1) What is the arc length of C? 2) The surface of revolution on the x axis?

c: x= cost + ln(csct-cot t), y=sint (pi/6 <= t <= pi/3 )

1 Answer
Jun 7, 2018

Arc length: log(sqrt3)
Surface area of revolution: pi(sqrt(3)-1)
Bonus...
Volume of solid of revolution: pi/24[3sqrt(3)-1]

Explanation:

Arc length

The arc length of a curve given parametrically is
s=int_(t_1)^(t_2) sqrt((dx/dt)^2+(dy/dt)^2) dt
Derivation here: http://tutorial.math.lamar.edu/Classes/CalcII/ParaArcLength.aspx

In our case, x=cost+ln(csct-cott), y=sint, so dx/dt=-sint+ (-csctcott+csc^2t)/(csct-cott) and dy/dt=cost.
Use the quotient rule and the definitions of csc and cot in terms of sin and cos to deduce that d/dt csct=-csctcott and d/dtcott=-csc^2t.

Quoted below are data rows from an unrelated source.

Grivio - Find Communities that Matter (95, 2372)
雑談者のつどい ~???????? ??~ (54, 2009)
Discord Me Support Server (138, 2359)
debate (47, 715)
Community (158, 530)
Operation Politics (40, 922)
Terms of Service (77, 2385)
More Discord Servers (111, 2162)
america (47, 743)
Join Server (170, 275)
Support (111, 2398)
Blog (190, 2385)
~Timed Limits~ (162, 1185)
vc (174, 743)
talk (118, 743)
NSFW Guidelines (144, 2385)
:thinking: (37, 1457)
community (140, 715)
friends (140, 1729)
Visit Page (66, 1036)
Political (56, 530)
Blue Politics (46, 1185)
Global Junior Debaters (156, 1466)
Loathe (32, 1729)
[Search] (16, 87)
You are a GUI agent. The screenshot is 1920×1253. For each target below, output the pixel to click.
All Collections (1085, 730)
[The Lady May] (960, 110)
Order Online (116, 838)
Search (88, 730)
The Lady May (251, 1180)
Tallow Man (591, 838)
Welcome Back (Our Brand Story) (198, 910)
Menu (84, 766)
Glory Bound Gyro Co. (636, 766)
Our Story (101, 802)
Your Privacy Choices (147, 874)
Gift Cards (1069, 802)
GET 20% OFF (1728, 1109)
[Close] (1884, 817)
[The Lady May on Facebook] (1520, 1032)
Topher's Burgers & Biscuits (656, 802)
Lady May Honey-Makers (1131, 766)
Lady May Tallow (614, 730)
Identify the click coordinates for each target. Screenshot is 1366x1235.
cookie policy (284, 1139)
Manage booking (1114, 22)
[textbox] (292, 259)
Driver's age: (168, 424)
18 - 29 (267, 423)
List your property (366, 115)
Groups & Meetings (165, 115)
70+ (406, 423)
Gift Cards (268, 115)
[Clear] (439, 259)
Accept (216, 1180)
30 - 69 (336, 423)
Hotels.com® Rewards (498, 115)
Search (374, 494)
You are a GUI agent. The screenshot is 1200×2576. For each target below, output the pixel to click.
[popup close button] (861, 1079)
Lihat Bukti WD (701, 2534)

The expression for dx/dt simplifies substantially:
dx/dt=-sint+ (csc^2t-csctcott)/(csct-cott)
dx/dt=-sint+csct(csct-cott)/(csct-cott)
dx/dt=-sint+csct

So arc length s=int_(pi/6)^(pi/3)sqrt((-sint+csct)^2+(cost)^2)dt
Multiply out within the square root:
s=int_(pi/6)^(pi/3)sqrt(sin^2t-2+csc^2t+cos^2t)dt
Recall the identity sin^2t+cos^2t=1
s=int_(pi/6)^(pi/3)sqrt(-1+csc^2t)dt
Recall also the similar identity cot^2t=-1+csc^2t, obtained by dividing through the above identity by sin^2t
s=int_(pi/6)^(pi/3)sqrt(cot^2t)dt
s=int_(pi/6)^(pi/3)cottdt

To integrate cot, recall its definition as cott=cost/sint and notice that the numerator is the derivative of the denominator. So
int cott dt=log|sint|+C, the natural logarithm. Thus

s=[log|sint|]_(pi/6)^(pi/3)

Note that evaluation of integrals of a logarithm is only valid when both limits are on the same half of the logarithm curve, i.e. if the point that the log blows up to minus infinity at is not between the two points. Happily, this is the case here; both limits are the same side of the vertical asymptote at x=0.

s=log(sqrt3/2)-log(1/2)
Recall that by definition log(A/B)=logA-logB
s=log((sqrt3/2)/(1/2))
s=log(sqrt3)

This is the simplest form that this answer can take. It's nice, isn't it? We started out with such an obscure and messy function and gradually simplified it down to this expression. Someone somewhere invested a lot of effort in designing this question!

Surface of revolution

I'm going to assume that you are asking for the calculation of the surface area of the surface of revolution here, which is of a piece with the first part of the question. We already know from the question how to specify the surface.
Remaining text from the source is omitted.